Enzo was certainly a presence like this for everyone, even for those who only met him for a few minutes. Being a closer friend to him never meant being easier about things, but was a constant process of being put back in the race that St. Paul talked about: A life like a race; a courageous tension toward learning from everything because God is everything in everybody, an indomitable faithfulness in following so that Christ may be everything in everyone.
"I run to capture the goal because I too have been captured by Jesus Christ." What made his life a presence, being in a race, is this fact of having been reached and captured by the physical fact of the Mystery present in the precariousness of a flesh, the event of the mystery present in a human encounter.

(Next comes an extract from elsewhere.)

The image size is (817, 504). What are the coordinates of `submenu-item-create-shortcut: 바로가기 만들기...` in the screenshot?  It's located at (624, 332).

The memory of Christ as a presence, for 2,000 years now, passes through the unsettling fragility of a flesh: "Whoever receives you, receives me." In the same way, the memory of Enzo as a presence passes not only and not so much through our minds (remembrance) but is a receiving of him as part of us, a presence that spreads today in the world through our own flesh. The incarnation of Christ in us takes place through the incarnation of the Church in us, through making a part of our flesh the faces, the history, the blood that Christ has used in order to generate what we are today.
What is asked of us this evening is to recognize that "Thou" which has made and makes Enzo an indispensable presence and to say "Yes" to it without yielding to the extortion and objection of our disproportion, our smallness next to his greatness.
Giussani has said, "Why do you contrast what you have with what I have? What do I have? I have simply said this 'Yes,' and it would not cost you a bit more than it costs me." This is the "Yes" of Peter, the "Yes" of Enzo, the "Yes" of Mary, whose help we ask in saying our own "Yes." Veni Sancte Spiritus…

The Event that Generates

From a talk by Enzo Piccinini to the School of Community assembly in Ravenna, May 23, 1999

We have been taught that within a great Love everything becomes Event in its sphere. Giussani is the one who has taught us this way. Everything is Event. Good things and bad things, but-and this is crucial in life-if you do not truly sense a special affection for you, you do not succeed in understanding what you do, that is, you don't love Him. You just can't manage to understand it, you resent it if things don't go your way, the fullness of life depends a great deal on what you do as well as on the result of what you do. The routine of getting up tomorrow morning to go to work is a routine you have to put up with, hoping that it will soon be over. Everything changes, instead, if there is an eye on you that gives you value and has nothing to do either with what you do or what you say or what you think, it has absolutely nothing to do with it, you are valued for what you are. The discovery that, instant by instant, there is One who makes you and wants you-Giussani, in his greeting to the Fraternity, said to be fathers and mothers-is the discovery of a fatherly presence that makes you father and mother. Life becomes an Event if you discover a merciful gaze on you; if not, then it doesn't become this. In the Christian Event everything is Event in its sphere, do you understand? Even a toothache. If we see things from this viewpoint life lights up and nothing is taken for granted any more, nothing is "routine" any more, not even something you have repeated for ten years always at the same time, is routine; it is an Event. If this merciful gaze on you becomes an experience among others, like the fact of being here now, what is this gathering? Do you realize that we are not affected any more if this gathering is not the discovery of an act of mercy on our lives? Even the fact of being here is something that makes us start in our seats, because we are inside a great Event. It is an Event of Love. What have I done to deserve this? It is a surprise in my life. To the degree to which this is true, all the details of my li fe are no longer negligible, none of them - do you understand? - none. Not even something that was done badly. This is the crucial point.